Top of SUPPLIED MATERIAL

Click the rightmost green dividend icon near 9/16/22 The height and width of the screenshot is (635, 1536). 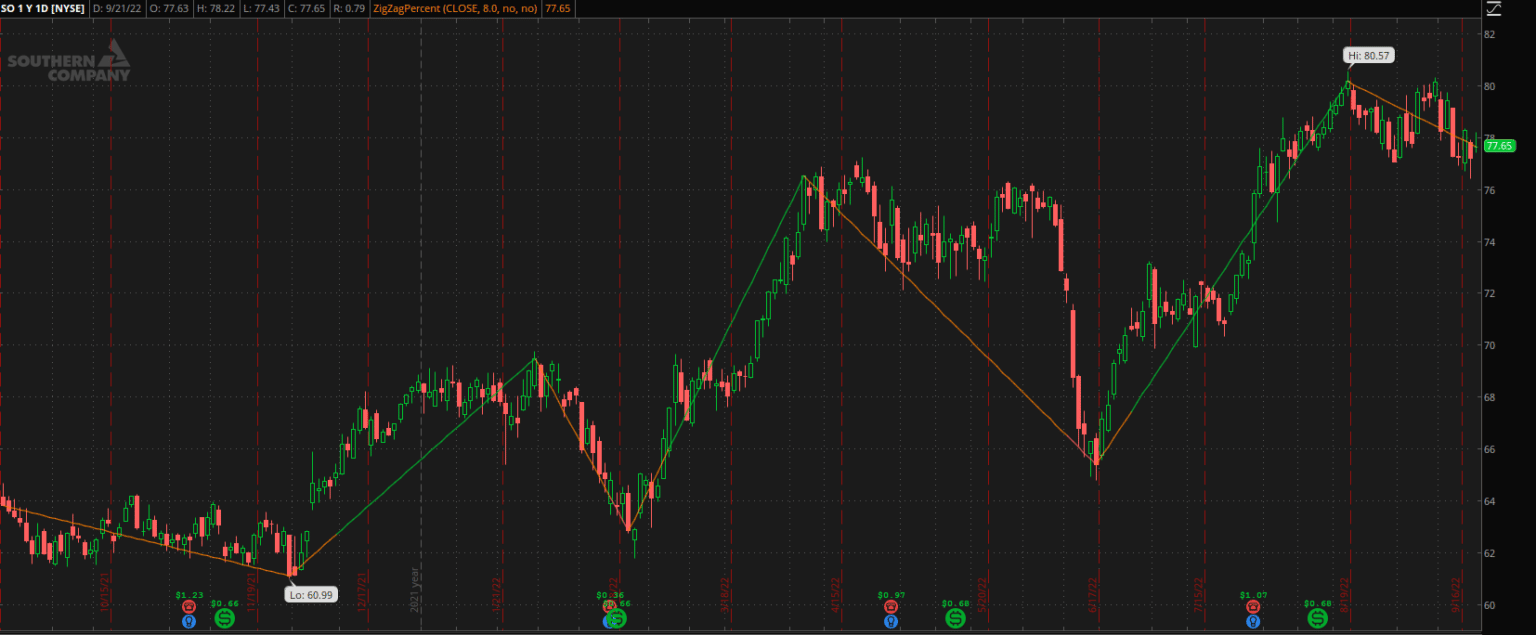tap(1319, 617)
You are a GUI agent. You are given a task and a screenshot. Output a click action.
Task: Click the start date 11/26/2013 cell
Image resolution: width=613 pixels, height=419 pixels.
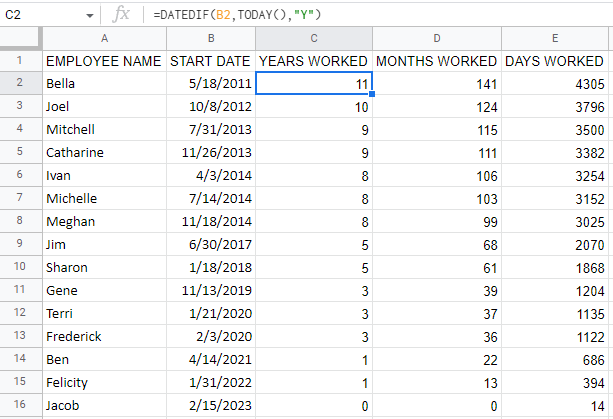[x=211, y=153]
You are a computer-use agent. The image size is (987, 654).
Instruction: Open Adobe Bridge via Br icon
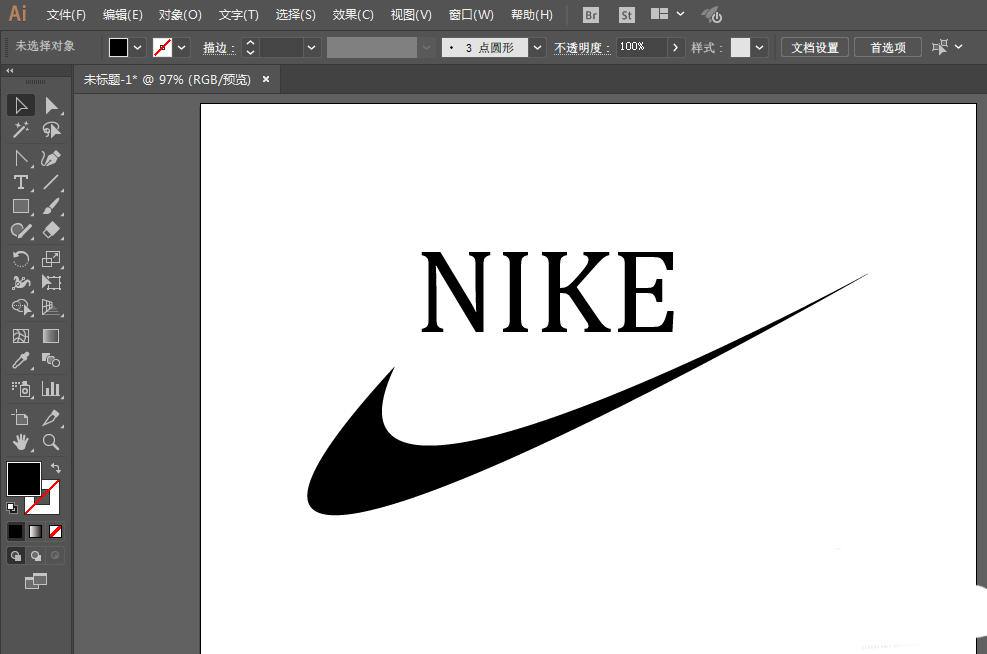click(590, 15)
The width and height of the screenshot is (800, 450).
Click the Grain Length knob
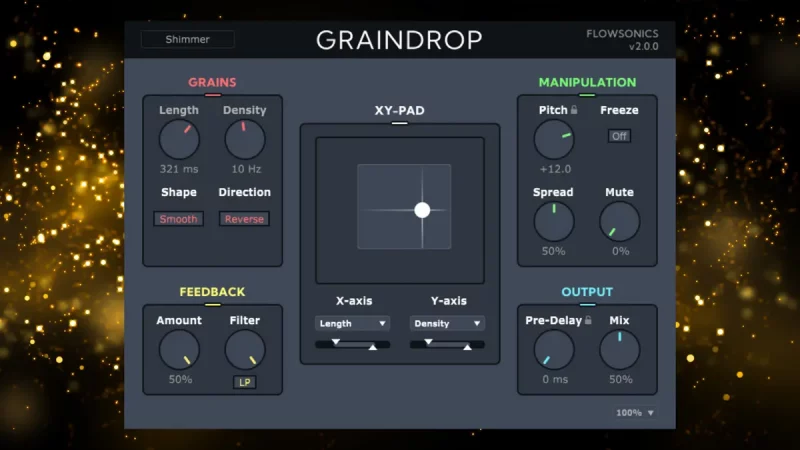(179, 140)
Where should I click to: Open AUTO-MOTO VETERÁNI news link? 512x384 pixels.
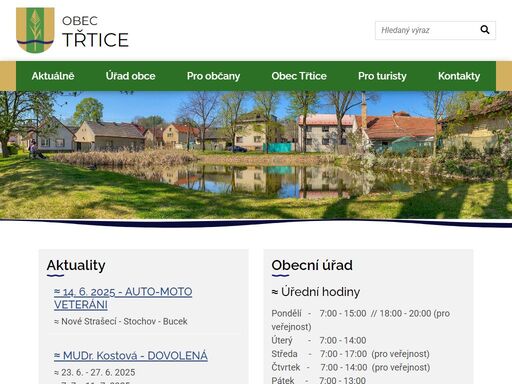tap(123, 298)
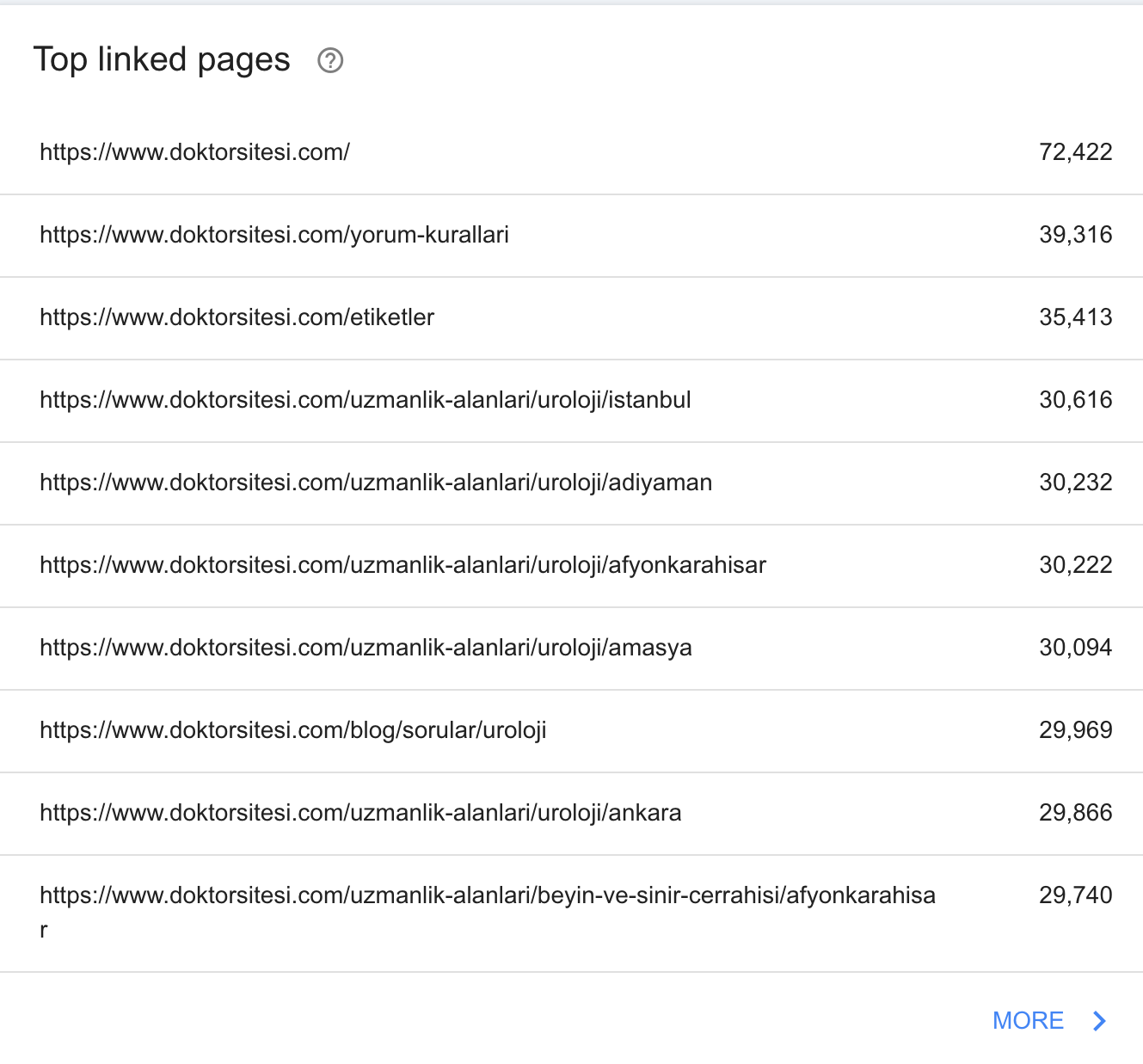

Bottom of SUPPLIED MATERIAL

(BRIEF): Beginning with the line that holds "The width and", extract every line to the end of the material, exactly as it stands, and drop the pictures.

(SOLUTION):
The width and height of the screenshot is (800, 450).
Click the Grain Length knob
(179, 140)
Where should I click to: Open AUTO-MOTO VETERÁNI news link? 512x384 pixels.
tap(123, 298)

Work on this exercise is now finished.